The idea is analyzing web pages' structures for a better crawler which extracts contents more intelligently.
This module crawls sites with annotated groups using simple BFS strategy. crawl_data is the folder for raw html files test_data is the folder that contains files for experiments You can ignore others
This module extracts Xpaths and calculate features for clustering and classification. HITS idea is also implemented in this module.
- For clustering algorithm, the following six python files are most important:
page.py: data structure for one web page
pages.py: data structure for page collection of one website.
kmeans.py&wkmeans.py
Those two take feature matrix as input and generate clusters as output.
wkmeans means weighted kmeans.
pageCluster.py: Main function. The number of clusters are heuristically assigned in its main function. To implement clustering, use command:
python pageCluster.py dataset algo feature train(cv)
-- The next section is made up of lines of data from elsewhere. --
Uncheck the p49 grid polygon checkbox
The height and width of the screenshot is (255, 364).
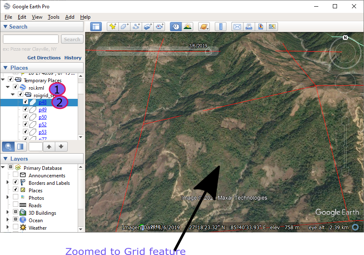25,110
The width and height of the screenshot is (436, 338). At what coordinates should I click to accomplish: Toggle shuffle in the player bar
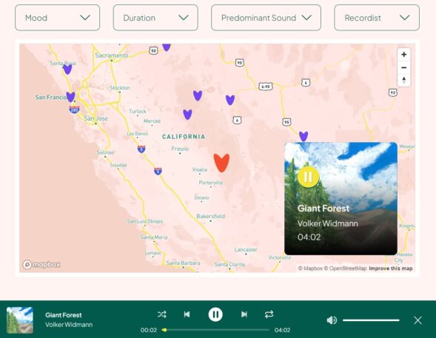[x=162, y=314]
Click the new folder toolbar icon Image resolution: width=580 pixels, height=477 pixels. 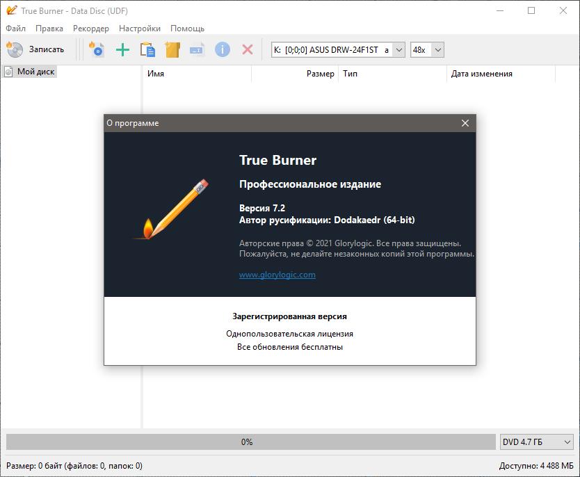tap(172, 49)
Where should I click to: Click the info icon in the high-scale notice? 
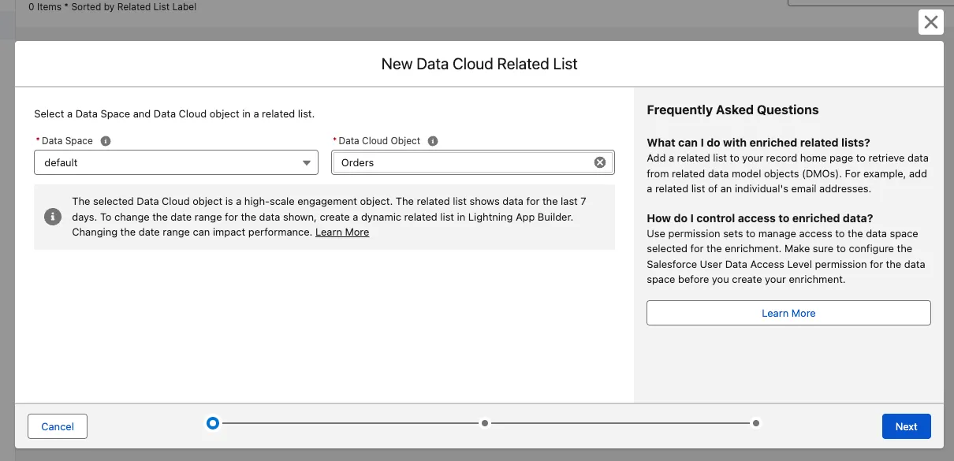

dataset is the parameter select from [zhihu,stackexchange,rottentomatoes,medhelp,asp]
algo is the parameter select from [kmeans,wkmeans]
features select from [tf-idf,log-tf-idf,binary]
train(cv)* select from [train,cv]
- output: evluation metric and visulization for train
Batch file: cv_results.sh & train_results.sh
Try all possible parameter settings and write results to files.
visualization.py
Utilizing t-sne to reduce high-dimenstion vectors to two dimensions for visualization.
Test python libarary for xpath extraction.